For many rare diseases, however, there is generally only one therapy. Thus with different coverage decisions across provinces, there is truly differential access to treatment. I'm not suggesting that all treatments should be available to all patients across all provinces, whether they be for a rare disease or a common disease, but that the development of a national pharmacare program would prevent this from happening. All patients in Canada would either get access or no patients would get access, based on a transparent, consistent, evidence-based decision-making process, thus, evidence-based equity of access across all provinces.
We already have evidence of such a program having worked for a rare disease, specifically Fabry disease, with the Canadian Fabry disease initiative or CFDI. This initiative was conceived due to the inability of Nova Scotia to pay, given the high prevalence of Fabry disease in that province.
This is an initiative that, as I understand it, was initially funded as a partnership among provinces, the federal government, and the pharmaceutical industry, with two primary components: drug procurement for the entire country and data evaluation, data collection, and the development of a patient registry. As a result, we have an example of equal access.
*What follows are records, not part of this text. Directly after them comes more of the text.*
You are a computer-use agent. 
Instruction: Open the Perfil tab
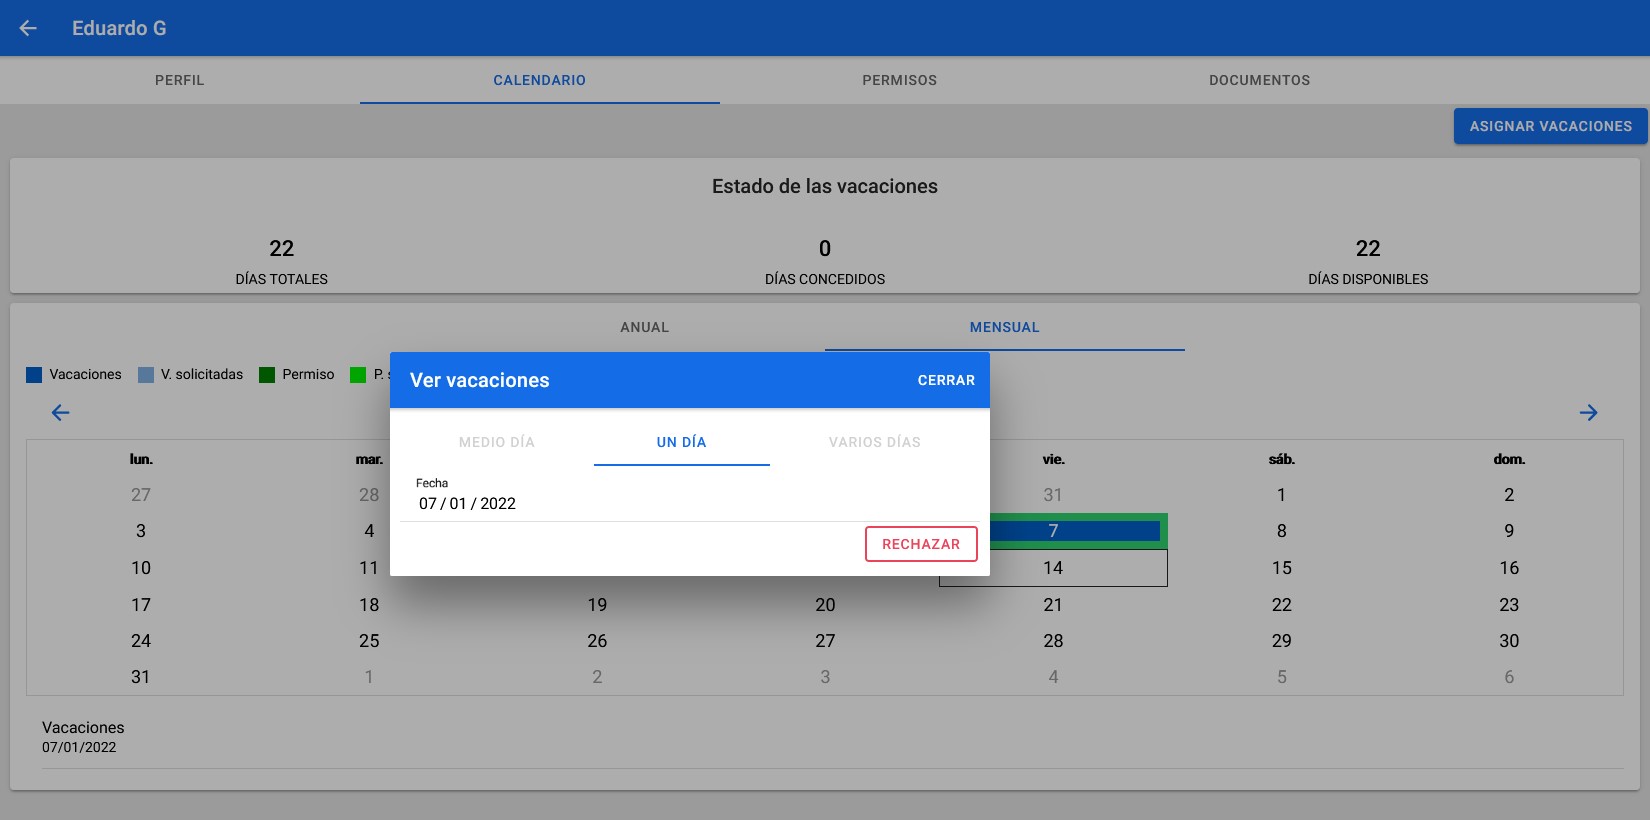tap(180, 80)
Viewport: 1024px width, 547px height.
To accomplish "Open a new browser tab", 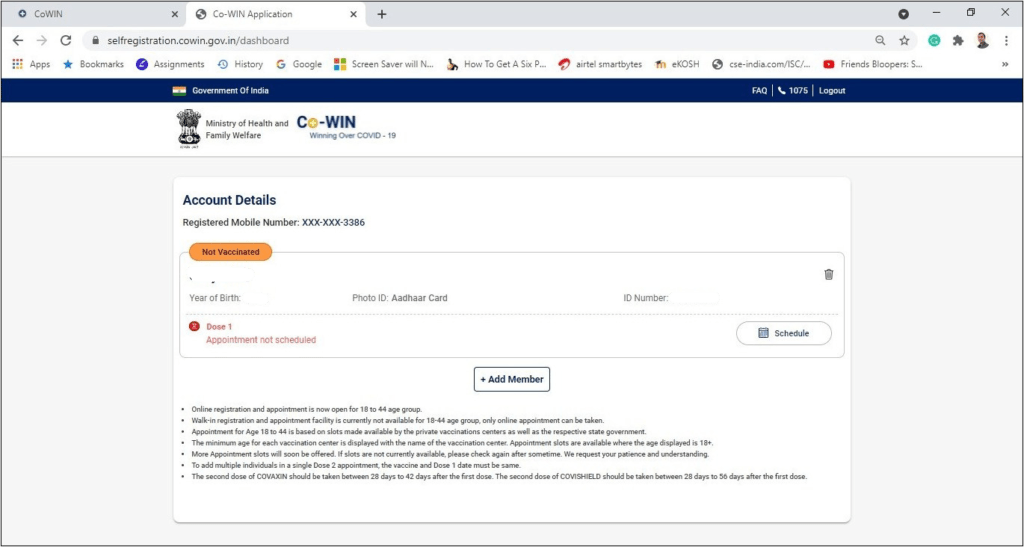I will pos(382,14).
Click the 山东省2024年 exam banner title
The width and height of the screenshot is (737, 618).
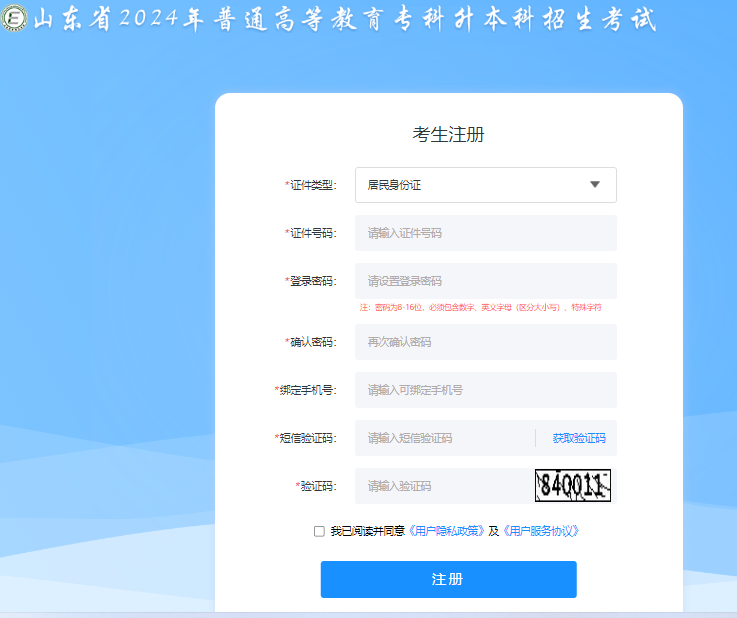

Only eligible patients receive treatment, based on guidelines and excellent data on the treatment effects and the natural history of Fabry disease, which contributes significantly to reducing the trepidation and uncertainty around treatment coverage decisions.
This initiative, I believe, could act as a model for other rare diseases as part of a national pharmaceutical strategy, given that this model provides a data collection platform to inform research, evaluation, and decision-making and supports evidence-based decision-making. It supported procurement and pricing negotiations. Also, in this environment, I think it could provide an opportunity for notice of compliance with conditions or reimbursement with evidence development, which we know lots of people are talking about but which we really haven't seen implemented in any situation yet.
This also speaks to what is included in the proposed Canadian orphan drug framework, specifically a post-marketing authorization plan, which I feel is imperative, given the limited evidence on the efficacy of these drugs when being reviewed for market authorization. Although I have been skeptical about how this could occur in the current regulatory and reimbursement environment, given the separation between federal and provincial responsibilities, a national strategy with an active post-marketing authorization pharmacovigilance plan would provide a framework that supports the growth of the evidence base. Economies of scale of a single system could be implemented across multiple rare diseases, resulting in system efficiencies. It could also provide a framework or a platform for international collaboration, and of course a national platform for price negotiation.
In closing, a national strategy for reimbursement, which could be the start of a national pharmacare strategy, would support equity of access or non-access, depending upon the evidence; system efficiencies on multiple levels; and potential earlier access to therapy for patients, given in an environment to support notice of compliance with conditions or reimbursement with evidence generation. It would support evidence-based, consistent reimbursement policy and decision-making, spending only where spending is warranted, and improved transparency and communication around systems and reimbursement decisions.
I would like to thank you, once again, for inviting me, and I hope I have provided you with some insightful comments for your deliberations.